-- What this task involves --
All of the data must be output exactly, with every picture left out.

##### Listed records

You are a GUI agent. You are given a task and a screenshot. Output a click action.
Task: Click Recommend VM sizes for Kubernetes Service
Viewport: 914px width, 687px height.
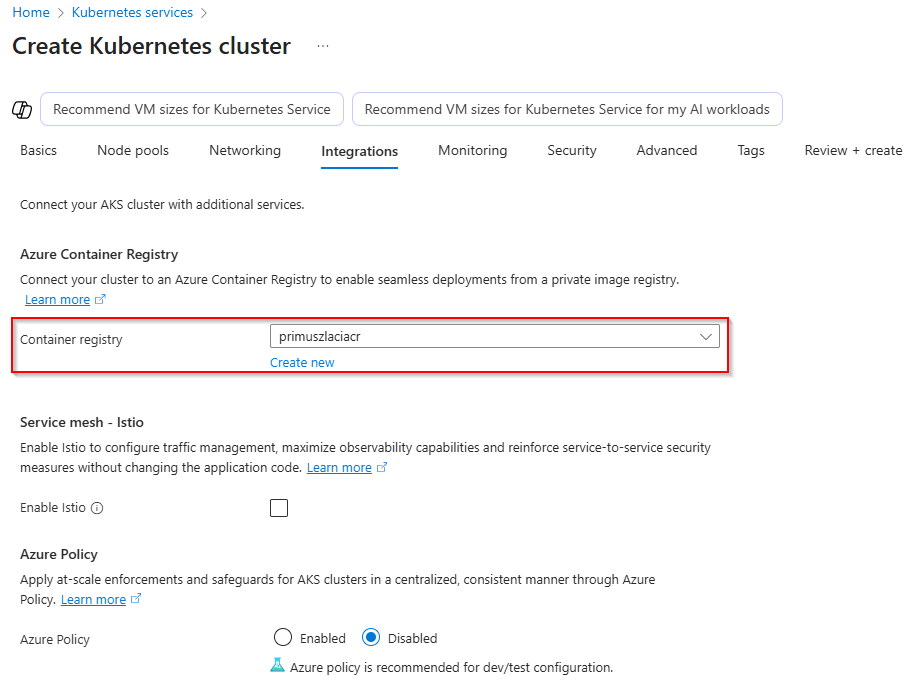192,110
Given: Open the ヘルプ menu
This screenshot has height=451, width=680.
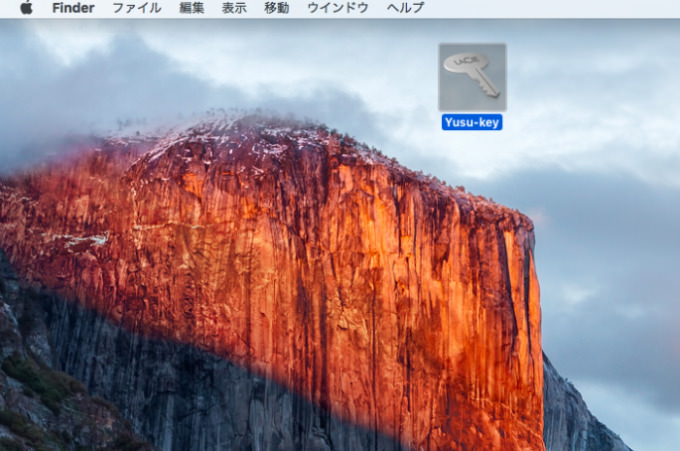Looking at the screenshot, I should tap(405, 8).
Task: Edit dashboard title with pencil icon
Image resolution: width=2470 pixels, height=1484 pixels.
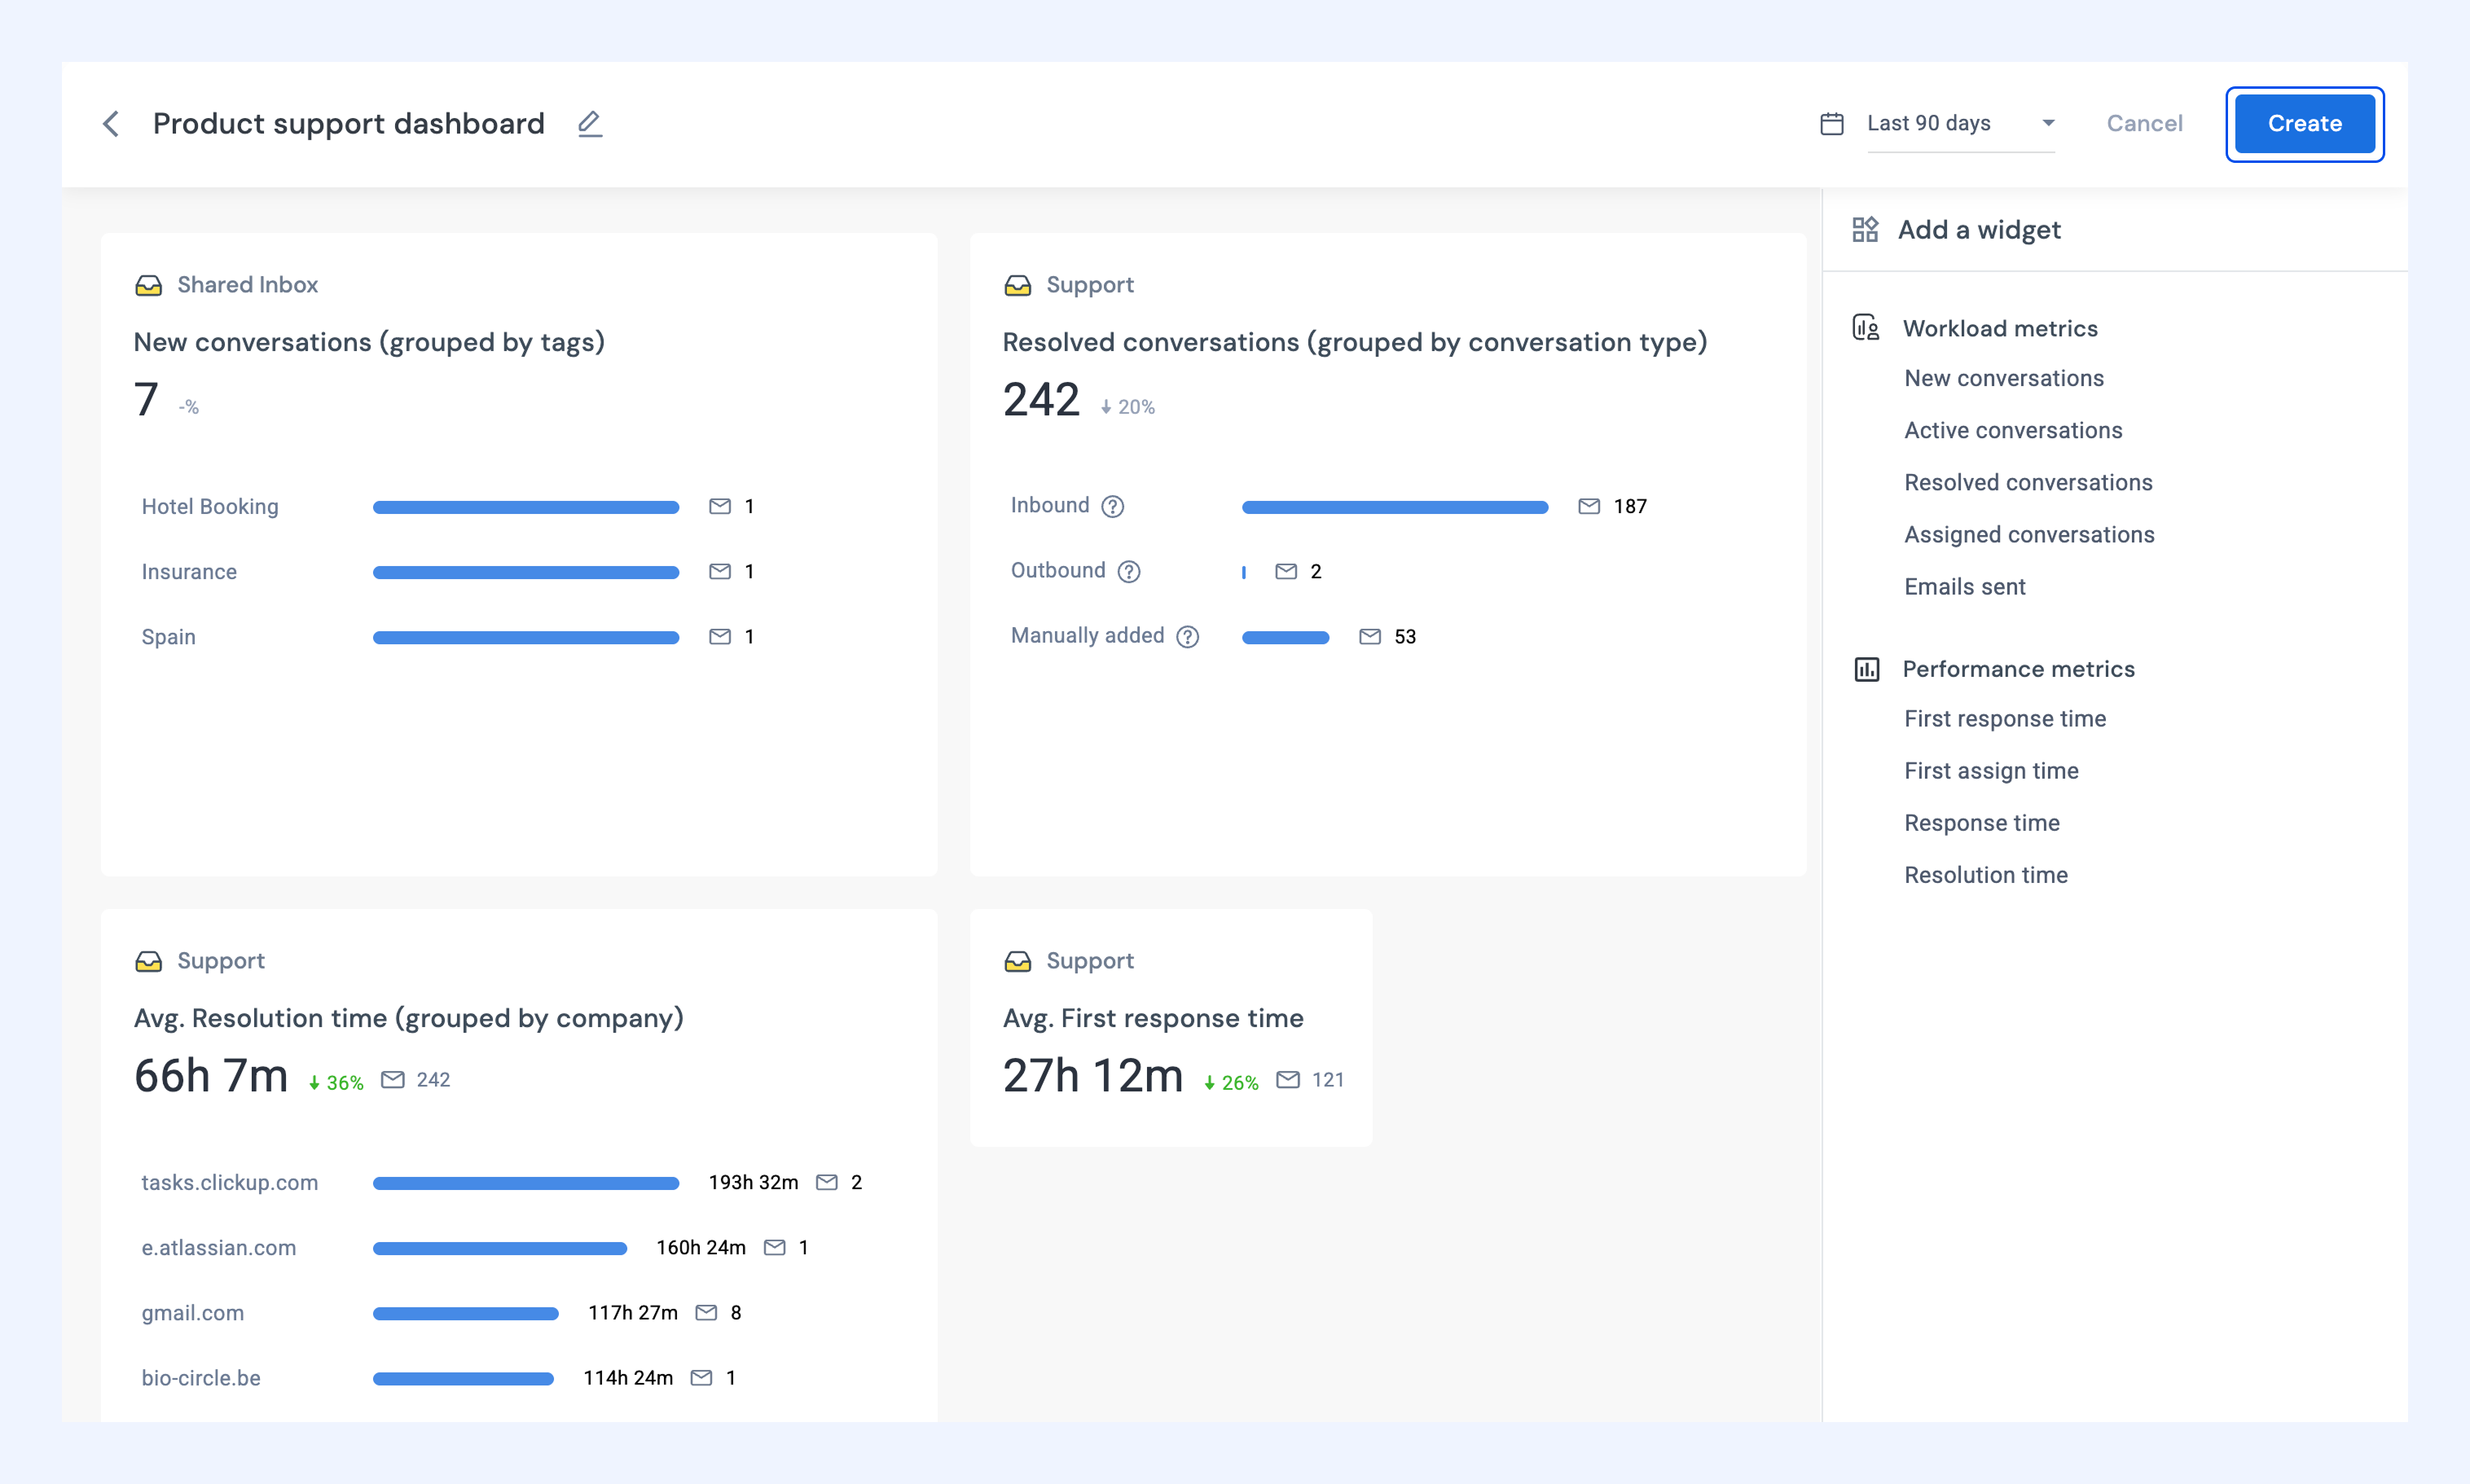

##########

-- Task answer --
You are a GUI agent. You are given a task and a screenshot. Output a click action.
Task: Click Recommend VM sizes for Kubernetes Service
Viewport: 914px width, 687px height.
192,110
Given: Open the ヘルプ menu
This screenshot has height=451, width=680.
Looking at the screenshot, I should tap(405, 8).
Task: Edit dashboard title with pencil icon
Image resolution: width=2470 pixels, height=1484 pixels.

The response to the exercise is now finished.